* **Task description**: Extract the data verbatim, starting at the line that contains "Given: Click the" and ending after the line that contains "Looking at the", with both of those lines included.

* **Records to use**:
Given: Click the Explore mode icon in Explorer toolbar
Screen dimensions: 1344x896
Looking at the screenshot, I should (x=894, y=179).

...

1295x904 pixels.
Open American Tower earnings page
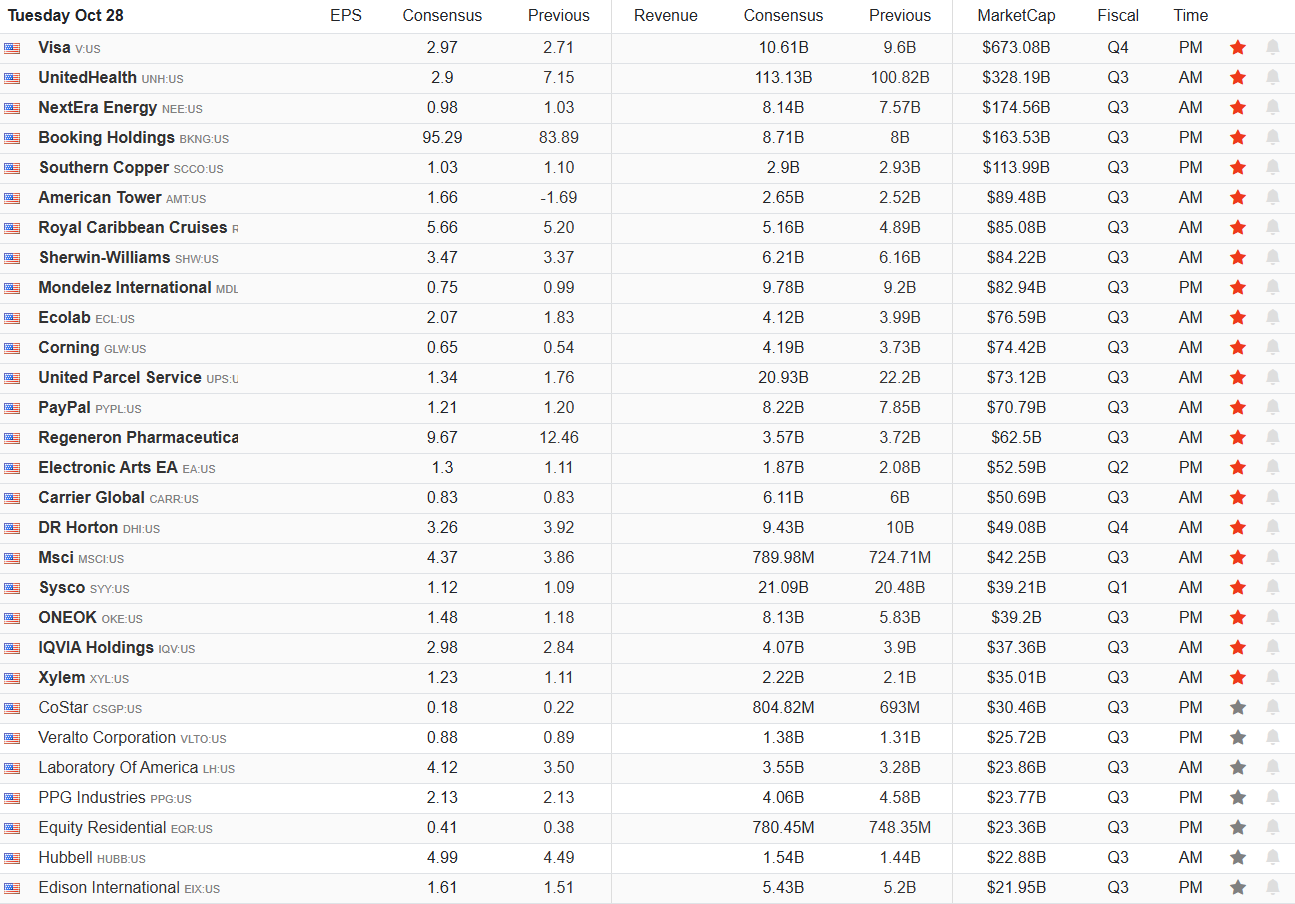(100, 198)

* **Exercise solution**:
Given: Click the Explore mode icon in Explorer toolbar
Screen dimensions: 1344x896
Looking at the screenshot, I should (x=894, y=179).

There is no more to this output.